The toast.net site has a beautiful collection of vintage Woolrich book covers, posters for a sampling of his movies, a brief biography and links to buy a selection of his books on Amazon.  Some of the books are pricy, some not.  Most are used.  When looking for Woolrich novels and short story collections, take note that he also wrote under two pen names: George Hopley (his middle names) and William Irish.

Cornell Woolrich was not a prose stylist with the sledgehammer metaphors of Raymond Chandler.  Black CurtainThe secret to Woolrich’s stories is the tension, the unanswered questions, the average guy who finds his world turned upside down and begins a headlong search for reality.

His “Black” novel series from the 1940s includes “The Black Alibi,” “The Bride Wore Black,” “The Black Path of Fear,” “The Black Angel” and “The Black Curtain.”   In the latter title, Frank Townsend suffers a nasty blow to the head when a portion of a building’s brick roof coping falls on him.  He dusts himself off and walks home only to find that his apartment is vacant and that his wife moved months before.   He manages to track down his wife who is overjoyed–and a little shocked–to see him because he’s been missing for three years.  The balance of the book puts a unique twist on an amnesia tale.  It’s a story of love and murder moving at a breakneck pace.

Woolrich’s stories, set in dark urban surroundings of the 1930s and 40s, hook you at the beginning and pull you into worlds that he imagined and you can live in for as long as the story lasts.

Links:

http://members.toast.net/woolrich/black.htm

Essentially a fan page, titled CornellWoolrich.com, this site has book covers, movie posters, Woolrich archive materials and more.

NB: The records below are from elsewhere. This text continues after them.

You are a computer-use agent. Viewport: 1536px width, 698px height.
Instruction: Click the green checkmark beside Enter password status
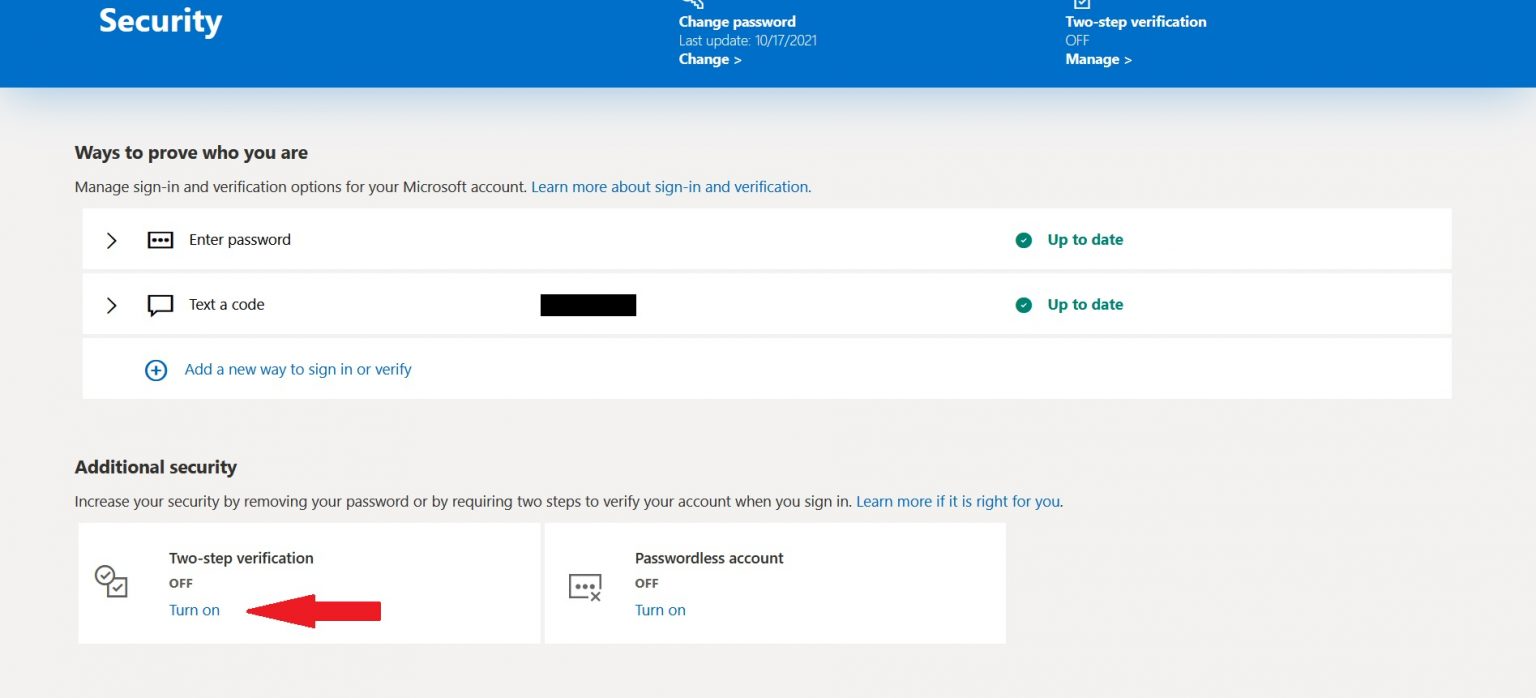1023,240
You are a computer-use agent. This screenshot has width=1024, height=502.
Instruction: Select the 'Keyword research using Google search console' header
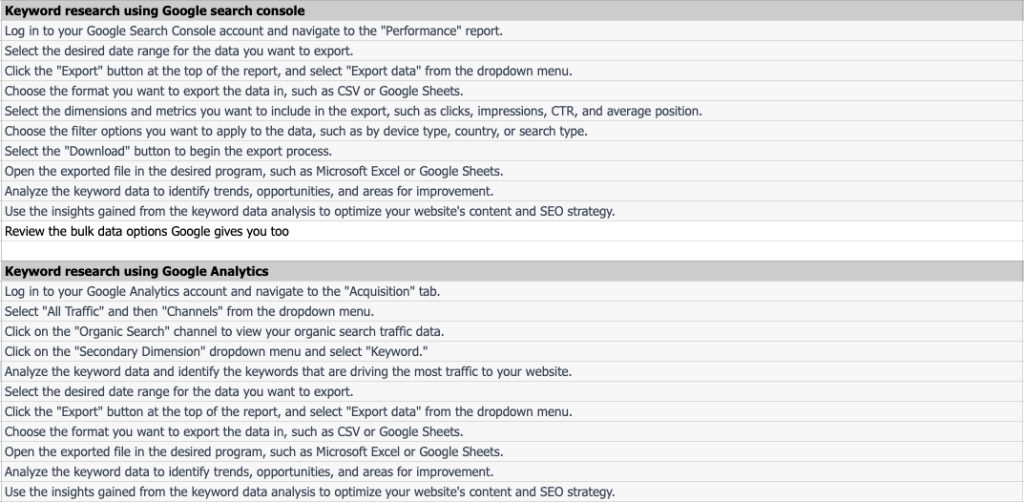[x=512, y=10]
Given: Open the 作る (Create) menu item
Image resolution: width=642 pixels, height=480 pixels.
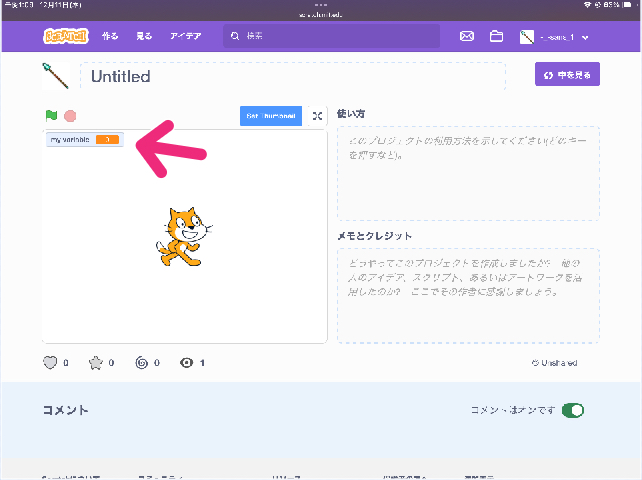Looking at the screenshot, I should 110,36.
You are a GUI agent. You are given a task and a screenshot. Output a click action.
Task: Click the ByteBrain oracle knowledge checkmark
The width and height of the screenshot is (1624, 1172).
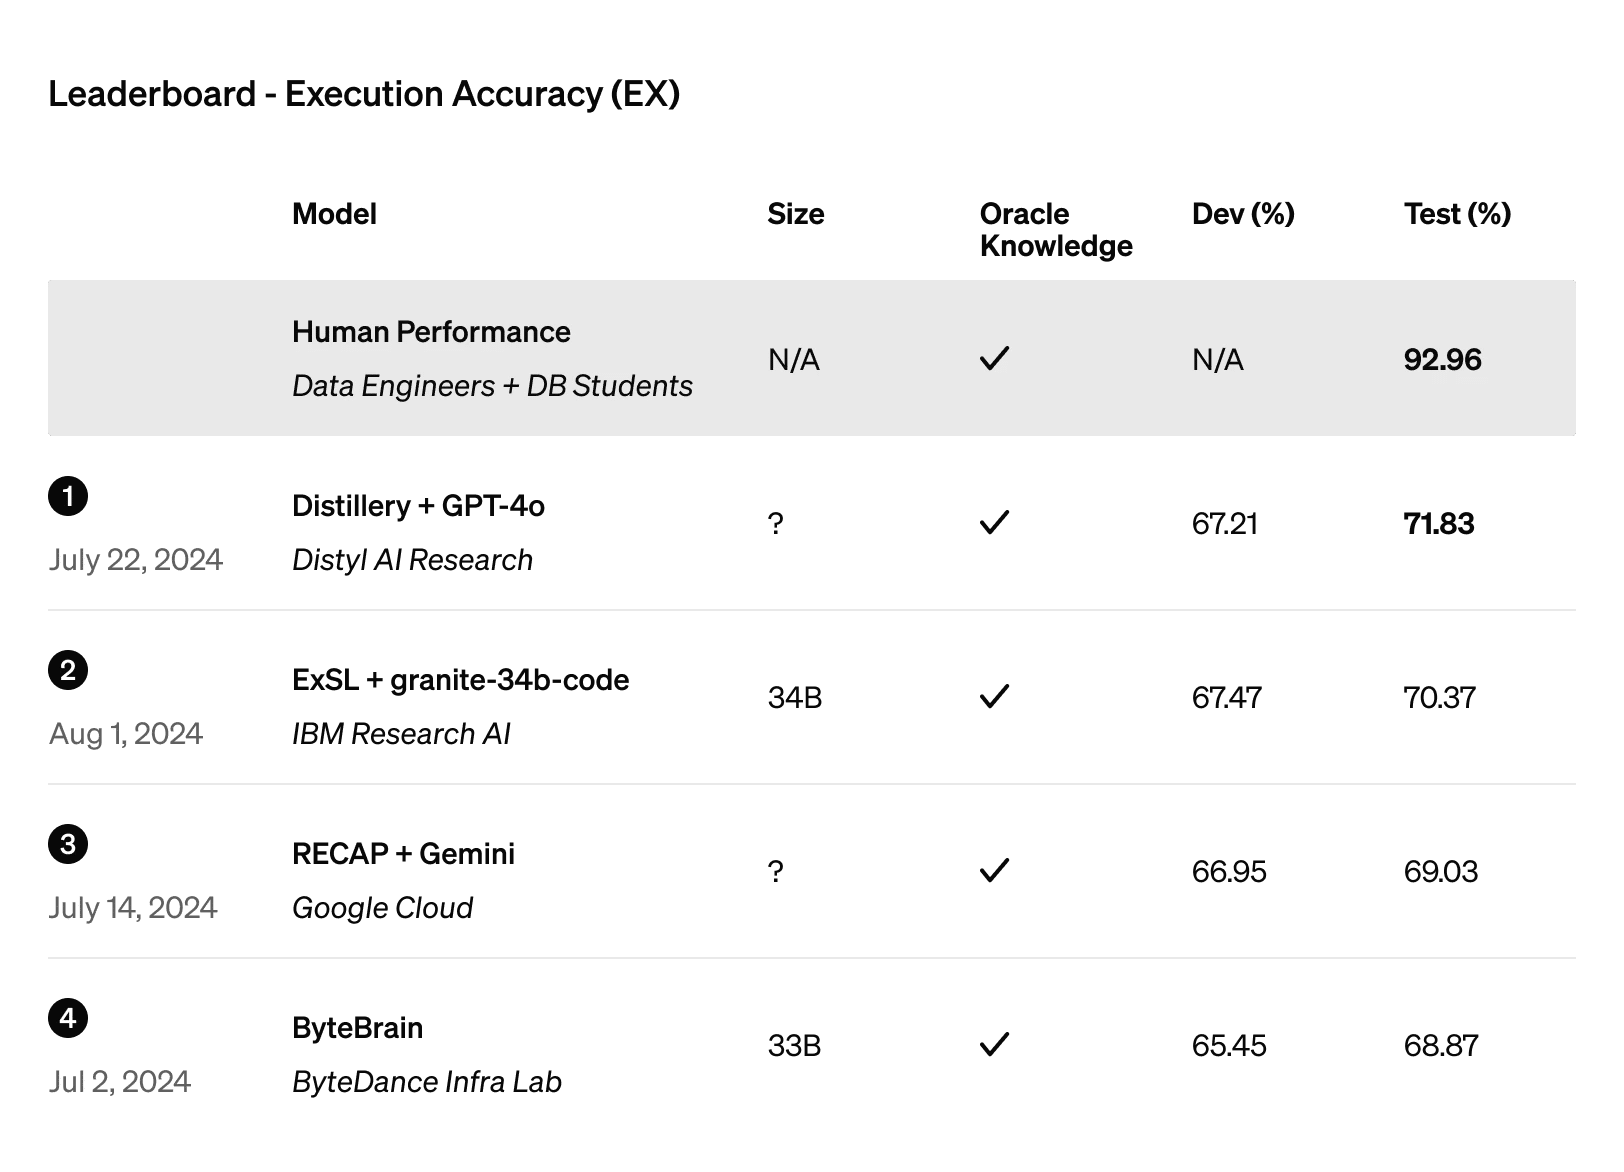pyautogui.click(x=994, y=1045)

http://www.escape-suspense.com/cornell_woolrich/

Many of Woolrich’s stories became radio dramas.  This site has collection of the programs in audio format.   Cary Grant and Joseph Cotton are among the famous names giving voice to the suspense shows.

http://www.detnovel.com/Woolrich.html

This biography of Woolrich calls his work “endlessly descriptive.”

http://www.tv.com/people/cornell-woolrich/

Listing of episodes of TV dramas such as “Alfred Hitchcock Presents” featuring Woolrich stories.  The shows are available for download/viewing.